*** Opening of DATASET RECORDS ***

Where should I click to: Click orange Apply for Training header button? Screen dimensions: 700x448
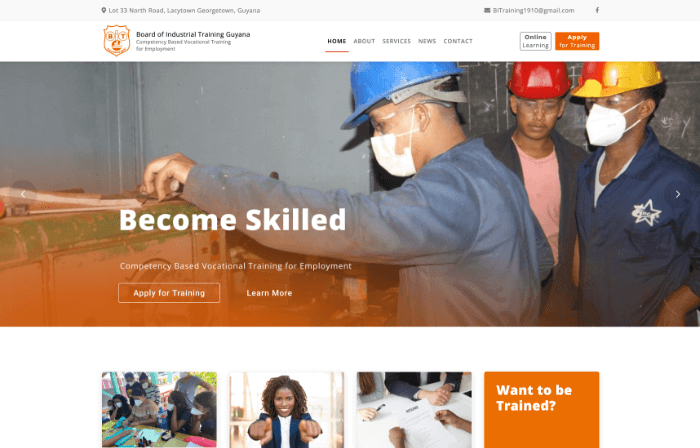click(x=577, y=41)
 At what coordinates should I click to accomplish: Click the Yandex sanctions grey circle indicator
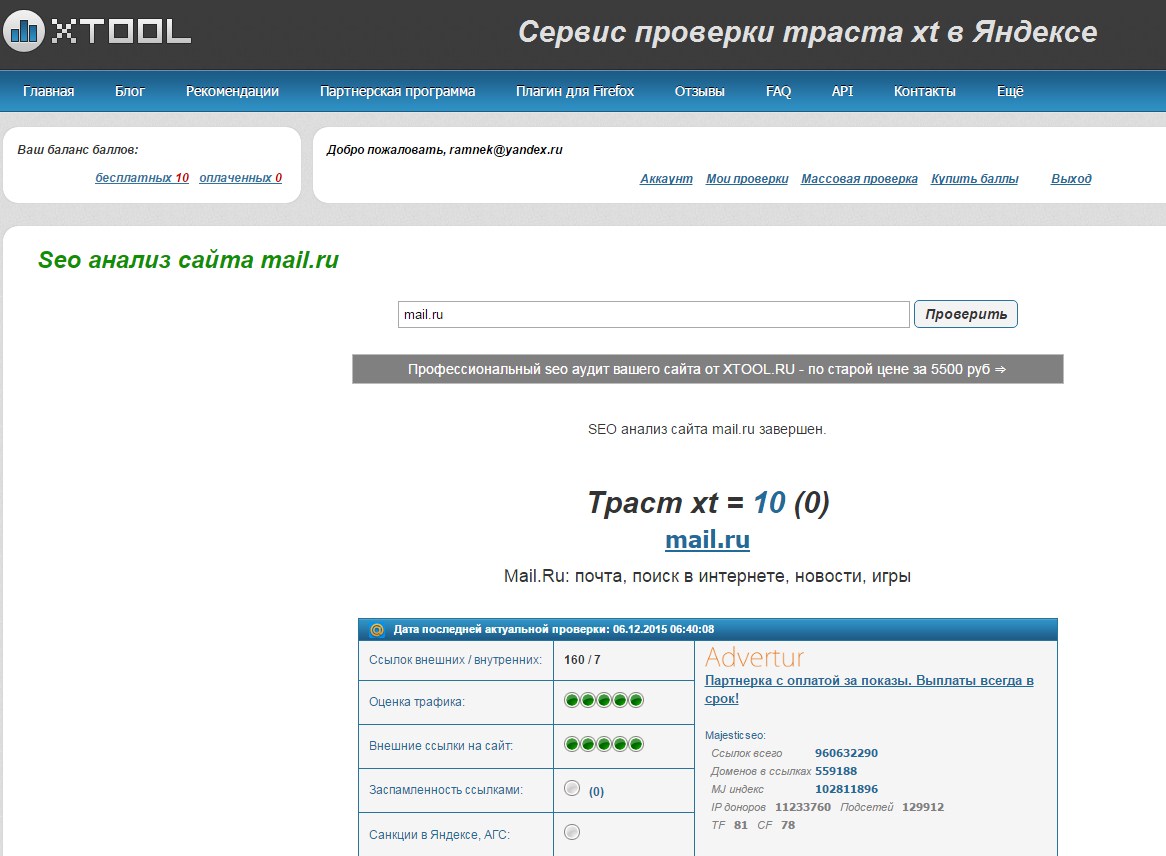(x=572, y=832)
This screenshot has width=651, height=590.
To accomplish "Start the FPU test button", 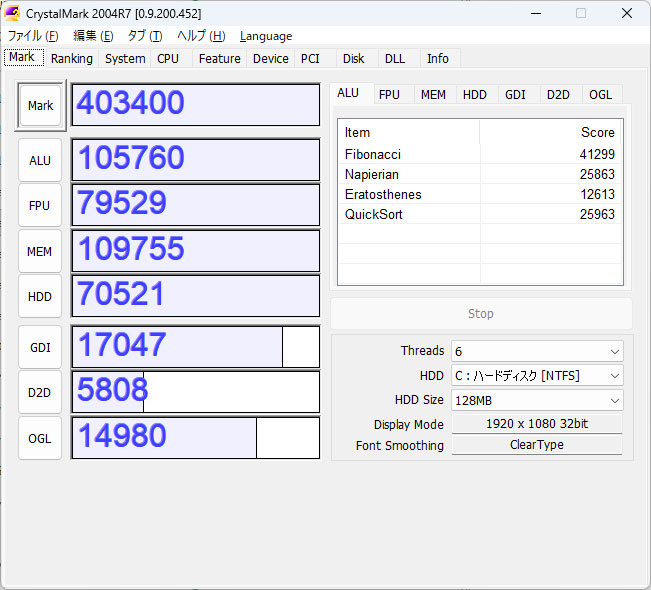I will pyautogui.click(x=40, y=206).
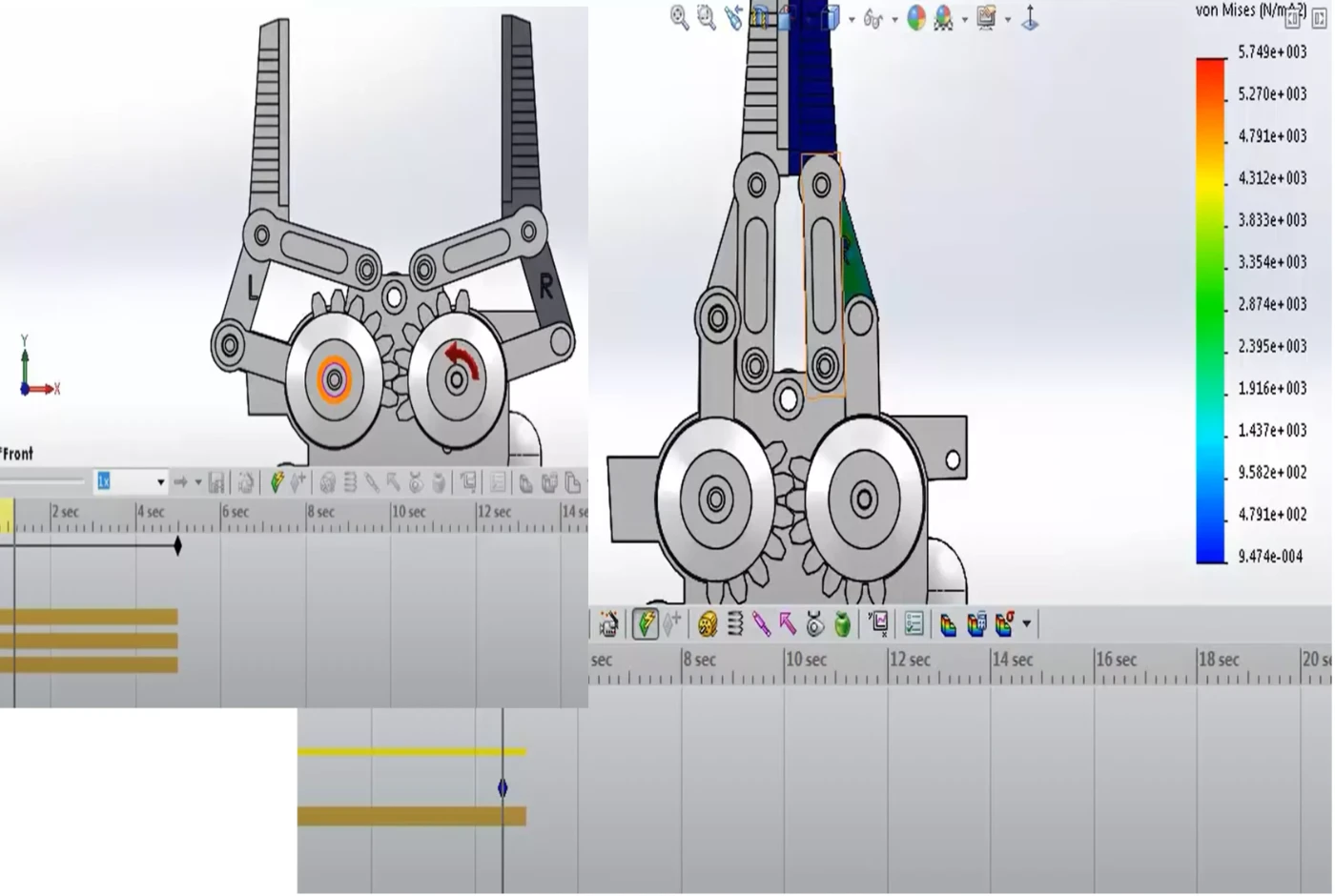The height and width of the screenshot is (896, 1335).
Task: Open the simulation results dropdown at toolbar end
Action: [x=1025, y=625]
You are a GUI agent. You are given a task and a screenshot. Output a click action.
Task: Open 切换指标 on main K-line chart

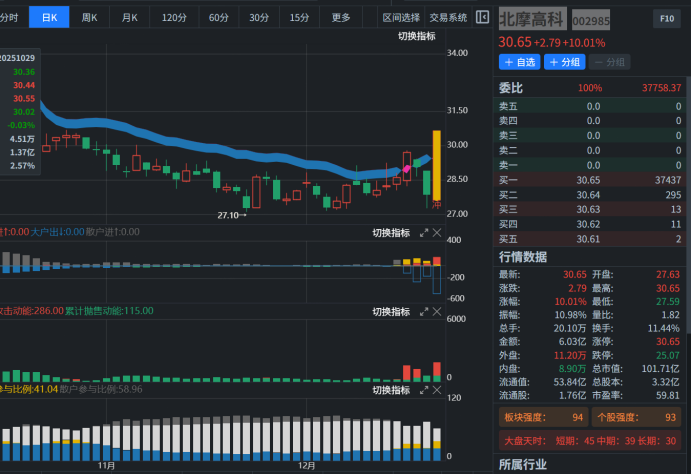(x=416, y=36)
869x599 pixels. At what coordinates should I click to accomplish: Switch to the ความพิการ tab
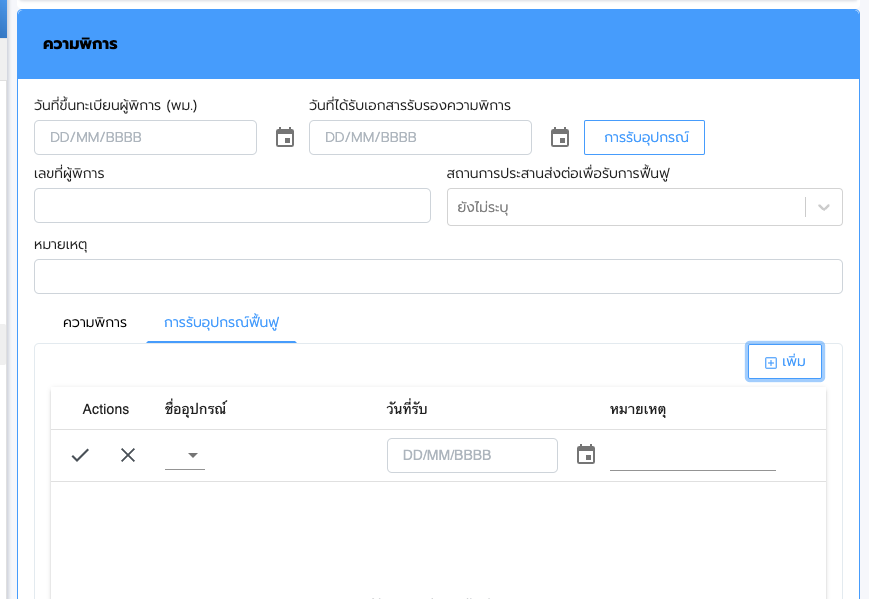95,323
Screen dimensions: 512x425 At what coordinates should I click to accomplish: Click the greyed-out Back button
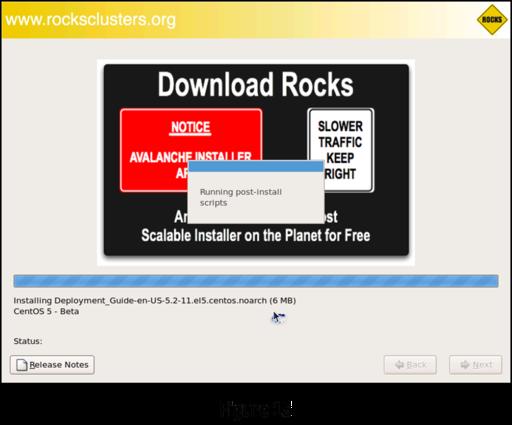pos(410,365)
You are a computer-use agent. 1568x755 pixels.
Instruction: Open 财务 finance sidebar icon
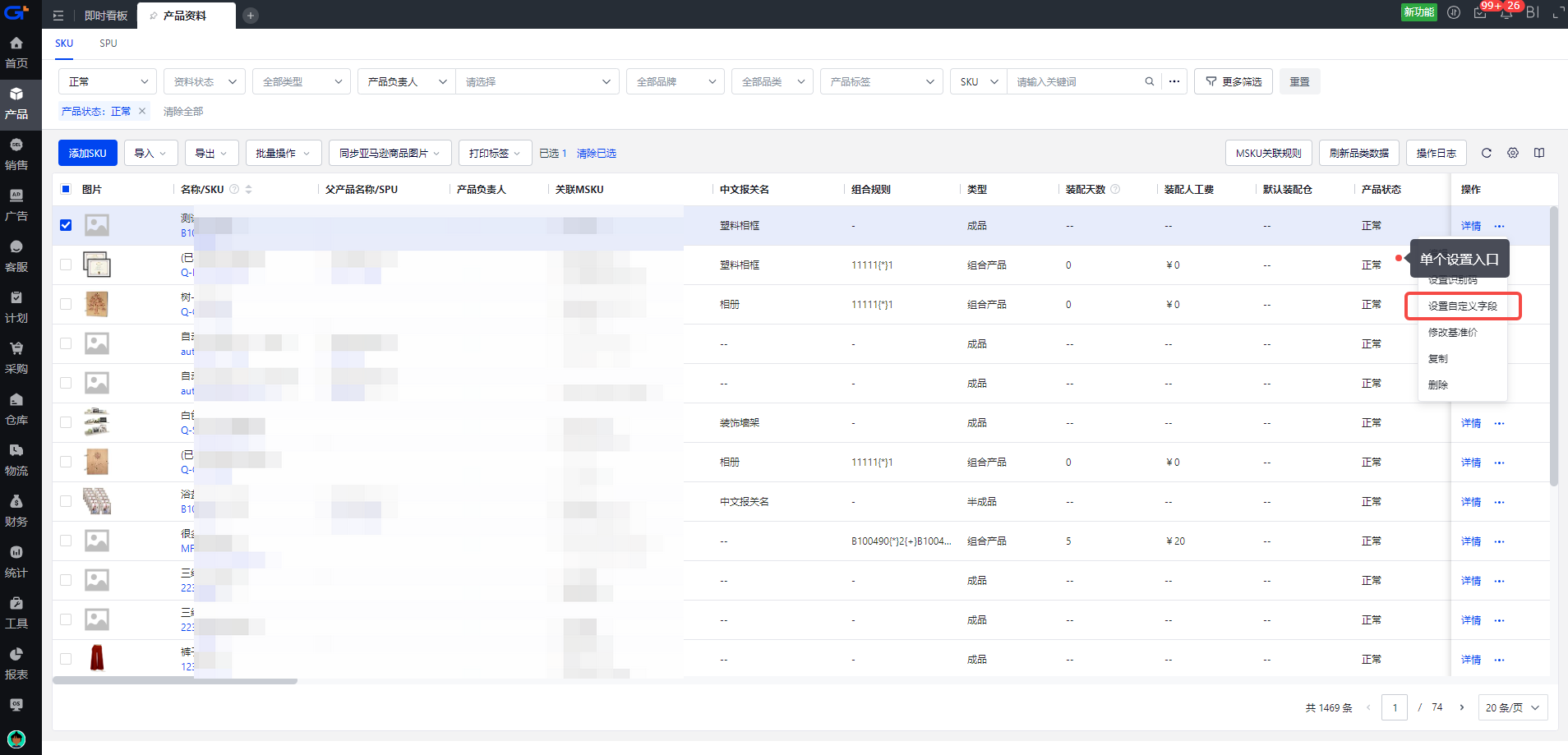(x=16, y=510)
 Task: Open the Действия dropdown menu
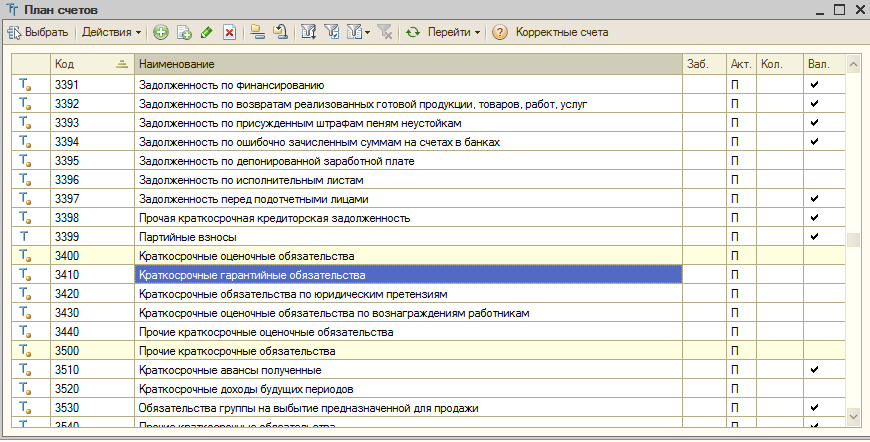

*** Close of DATASET RECORDS ***

[WORK INSTRUCTION]:
Write out, word for word, the lines from the first line of the entries through the one containing "This screenshot has width=651, height=590.", both included. Leave out the pictures.

[WRITTEN RESPONSE]:
Where should I click to: Click orange Apply for Training header button? Screen dimensions: 700x448
click(x=577, y=41)
 At what coordinates should I click to accomplish: Click the Yandex sanctions grey circle indicator
(x=572, y=832)
This screenshot has width=651, height=590.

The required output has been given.